ARTICLE 1A. LEGISLATIVE IMMUNITY.

§4-1A-1. Purpose; legislative findings and declarations.

(a) The purpose of this article is to describe the scope and limitations of legislative immunity provided by:

(1) English common law;

(2) The Speech or Debate Clause of the United States Constitution, Article I, Section 6;

(3) Decisions regarding legislative immunity as developed in federal common law by the federal judiciary in interpreting the Speech or Debate Clause of the United States Constitution, Article I, Section 6;

(5) The Speech or Debate Clause of the West Virginia Constitution, Article VI, Section 17;

(6) The Separation of Powers Doctrine and the system of checks and balances embodied in the United States Constitution; and

(7) The Division of Powers set forth in the West Virginia Constitution, Article V, Section 1.

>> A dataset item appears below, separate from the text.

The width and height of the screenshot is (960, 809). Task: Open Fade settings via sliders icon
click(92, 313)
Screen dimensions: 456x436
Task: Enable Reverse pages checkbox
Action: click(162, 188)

(b) The Legislature finds and declares as follows:

(1) That the privilege of Speech or Debate has been recognized as an important protection of the independence and integrity of the Legislature.

(2) That the ancestry of this privilege traces back to a clause in the English Bill of Rights of 1689 and the history traces even further back, almost to the beginning of the development of the English Parliament as an independent force.

(3) That in the American governmental structure, privileges arising under the Speech or Debate Clause reinforce the Separation of Powers Doctrine and the system of checks and balances that was so deliberately established by the founding fathers and was carried over into the West Virginia Constitution.

(4) That the protections provided by the Speech or Debate Clause and the Separation of Powers Doctrine were not written into the national and state Constitutions simply for the personal or private benefit of members of Congress, the State Legislatures and local governing bodies, but were intended to protect the integrity of the legislative process by insuring the independence of individual legislators.